§ Exercise description:
Below are records with pictures. Transcribe exactly, and only, the lines from the line with "Given: Expand the General category dropdown" to the line with "Given: Click the Dil seçenekleri label", both ends included, but not the pictures.

(Provided records)

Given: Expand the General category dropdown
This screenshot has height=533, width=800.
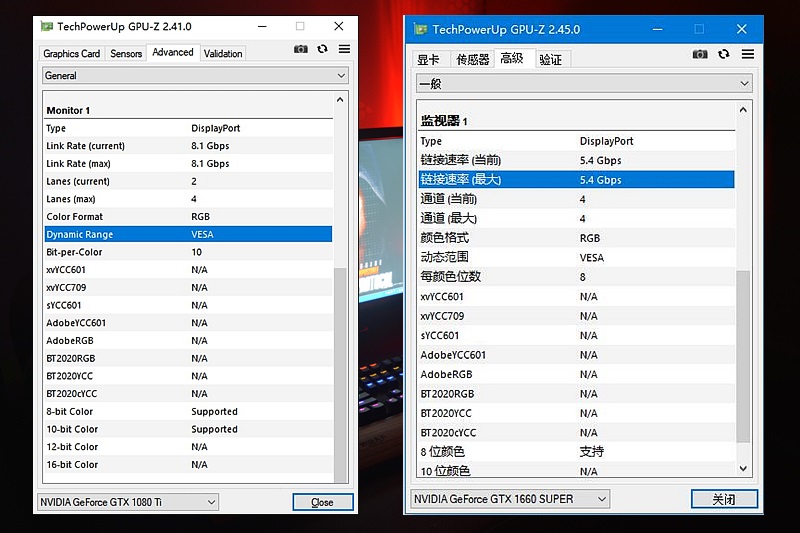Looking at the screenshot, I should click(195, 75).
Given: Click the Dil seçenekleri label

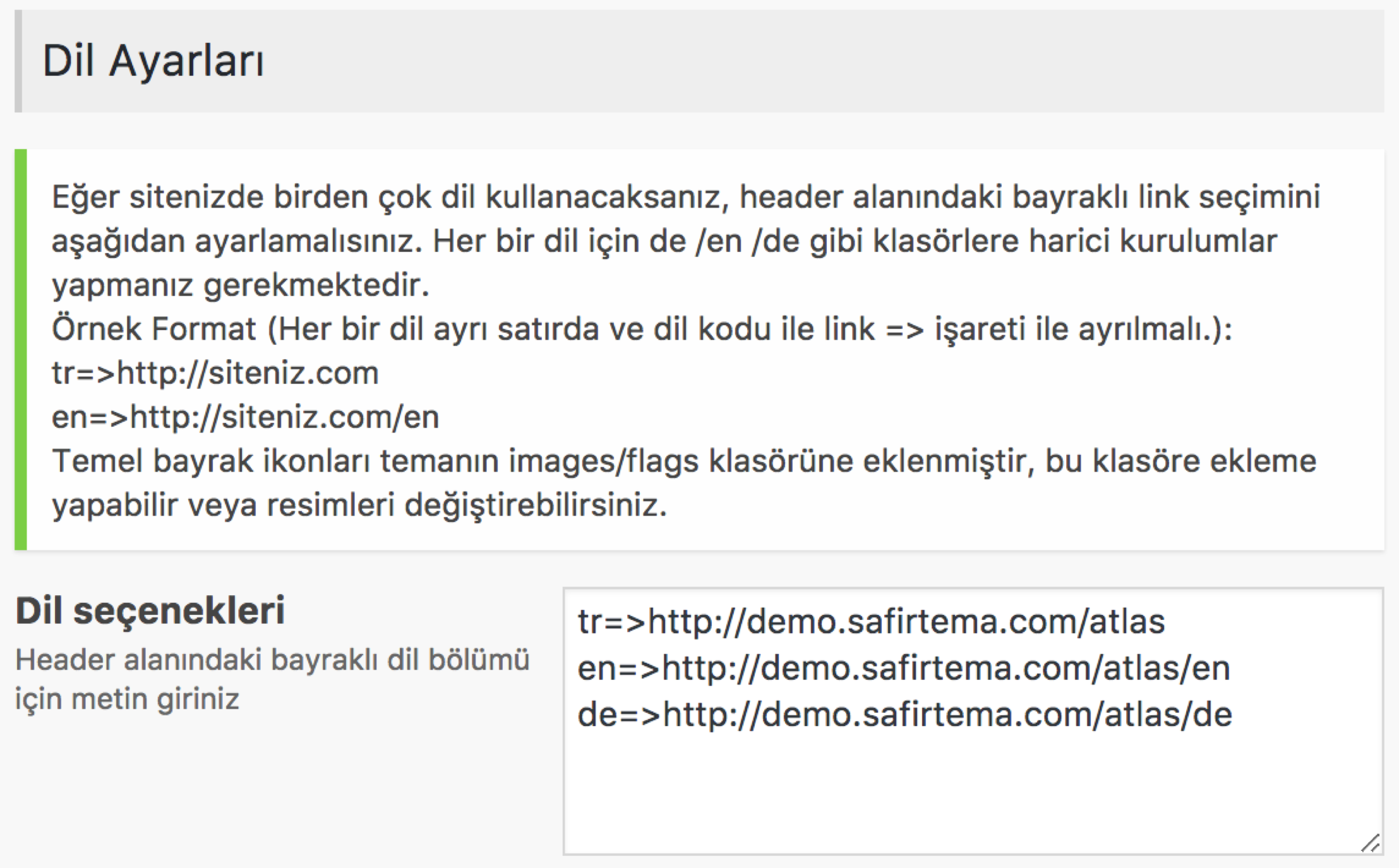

(End Provided records)
(Provided records)

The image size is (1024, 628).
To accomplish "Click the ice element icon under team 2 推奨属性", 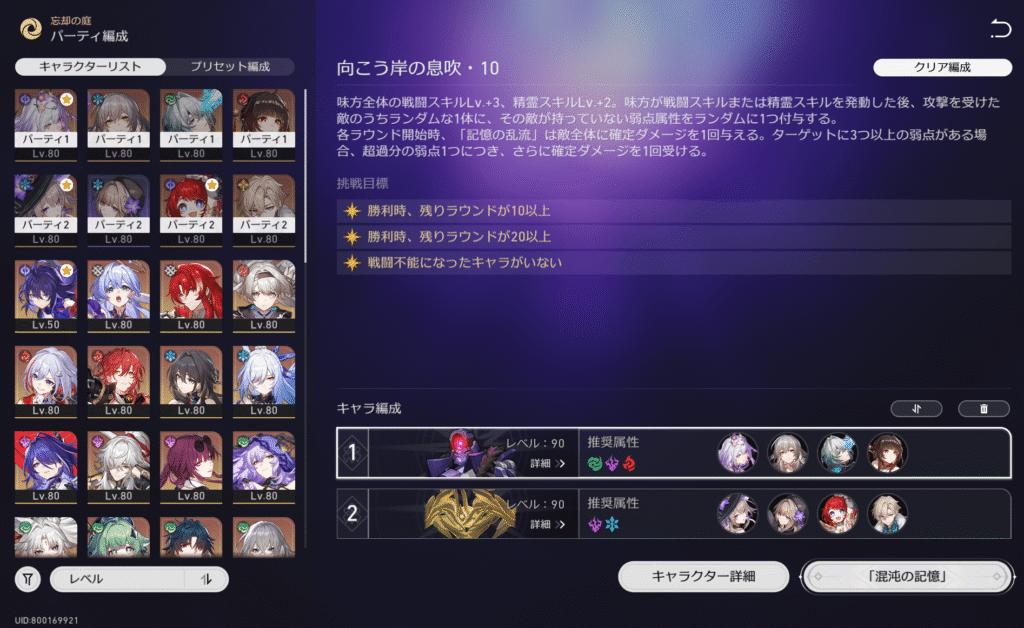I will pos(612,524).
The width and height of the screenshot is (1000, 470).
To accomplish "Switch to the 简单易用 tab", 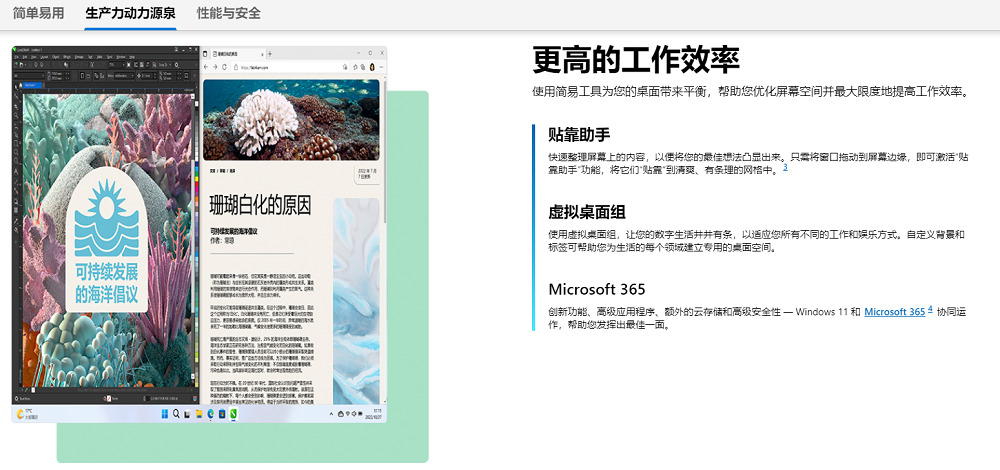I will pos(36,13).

(End Provided records)

§ Result for this exercise:
Given: Expand the General category dropdown
This screenshot has height=533, width=800.
Looking at the screenshot, I should click(195, 75).
Given: Click the Dil seçenekleri label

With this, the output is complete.